Skip to content
On this page
Engineering
September 26, 2024

Vector now Support GreptimeDB Log Sink, Enabling Seamless Data Pipelines from Multiple Sources

Last month, our Greptime Log Sink implementation was successfully merged into Vector's main branch. As of version 0.41.0, Vector now officially supports the GreptimeDB Log Sink.

Vector is a high-speed, scalable data pipeline tool designed for collecting, transforming, and transmitting logs, metrics, events, and other data. It aggregates data from various sources, such as application logs and system metrics, and sends it to multiple targets like databases and monitoring systems. The advantages of Vector lie in its flexible configuration and efficient data processing capabilities, allowing users to easily build complex data pipelines while ensuring system stability during peak traffic.

In version v0.32.0 released last year, support for writing metric data to GreptimeDB has been introduced. For more details, refer to this article here.

With GreptimeDB now fully supporting the storage and analysis of log data, the log reception feature, greptime log sink, has been integrated into Vector. Users can record various data sources from Vector into GreptimeDB using the greptime_logs sink.

The following sections will explain how to quickly collect log data to GreptimeDB using Vector.

Configuring the greptime_logs Sink

Here is an example configuration for using the greptime_logs sink:

toml
[sinks.my_sink_id]
type = "greptimedb_logs"
inputs = [ "my-source-or-transform-id" ]
compression = "gzip"
dbname = "public"
endpoint = "http://localhost:4000"
username = "username"
password = "password"
pipeline_name = "pipeline_name"
table = "mytable"

  [sinks.my_sink_id.extra_params]
  source = "vector"

TASK LIST ▸
**A)** Using the page on Vector's GreptimeDB log sink, decide whether each statement agrees with it: (i) Vector supports the GreptimeDB Log Sink starting with version 0.41.0; (ii) writing metric data to GreptimeDB first became possible in version 0.41.0; (iii) the example configuration sets compression to gzip. Answer yes or no for each, quoting the deciding words.
**B)** Write the next part of the page on Vector's GreptimeDB log sink, picking up after its final line.

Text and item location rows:
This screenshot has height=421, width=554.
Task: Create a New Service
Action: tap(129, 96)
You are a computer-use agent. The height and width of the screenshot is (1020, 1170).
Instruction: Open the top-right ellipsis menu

ANSWER SET ▸
**A)**
(i) Yes: "As of version 0.41.0, Vector now officially supports the GreptimeDB Log Sink."
(ii) No: "In version v0.32.0 released last year, support for writing metric data to GreptimeDB has been introduced."
(iii) Yes: compression = "gzip"

**B)**
Parameter Explanation

  • inputs: Specifies the source from which to fetch data (e.g., my-source-or-transform-id);
  • compression: The compression method used for transferring data between Vector and GreptimeDB;
  • dbname: The database which will be written into GreptimeDB;
  • endpoint: The HTTP service address of GreptimeDB.
  • username and password: Credentials for accessing GreptimeDB.
  • pipeline_name: The name of the pipeline being used.
  • table: The name of the table where data will be written.
  • extra_params: Additional HTTP query parameters sent to the GreptimeDB log interface, with source set to vector in this case.

With this configuration, Vector will write data into the mytable table under the public database in GreptimeDB.

What is a Pipeline

Pipeline is a concept in GreptimeDB used for processing log data, it supports operations such as filtering, parsing, and extracting. In short, it transforms unstructured or semi-structured log text into structured table data in GreptimeDB.

While Vector's transform component can perform similar functions, Pipeline is a built-in tool within GreptimeDB that integrate more closely with features provided by GreptimeDB. Pipeline allows for creating, managing, and optimizing log data processing while specifying indexes and defining field types based on tables.

Next, we will introduce how to process log data using Pipeline.

The pipeline_name uniquely identifies the name of the pipeline in GreptimeDB. We can create a pipeline through GreptimeDB's HTTP API and use it within Vector to process log data.

Example Pipeline

Below shows an example of a simple pipeline definition:

yaml
processors:
  - date:
      fields:
      - timestamp
      formats:
      - "%Y-%m-%dT%H:%M:%S%.3fZ"
  - dissect:
      fields:
        - message
      patterns:
        - '%{ip} - %{user} [%{datetime}] "%{method} %{path} %{protocol}" %{status} %{size}'
  - date:
      fields:
        - datetime
      formats:
        - "%d/%b/%Y:%H:%M:%S %z"
transform:
  - fields:
      - message
      - ip
      - user
      - method
      - path
      - protocol
    type: string
  - fields:
      - status
      - size
    type: int64
  - fields:
      - datetime
    type: timestamp
    index: tag
  - fields:
      - timestamp
    type: timestamp
    index: timestamp

This Pipeline parses the message field from log data into multiple fields and converts the timestamp field into a timestamp type.

The original message has been split into several structured fields so that more structured data allows for quicker identification of desired information.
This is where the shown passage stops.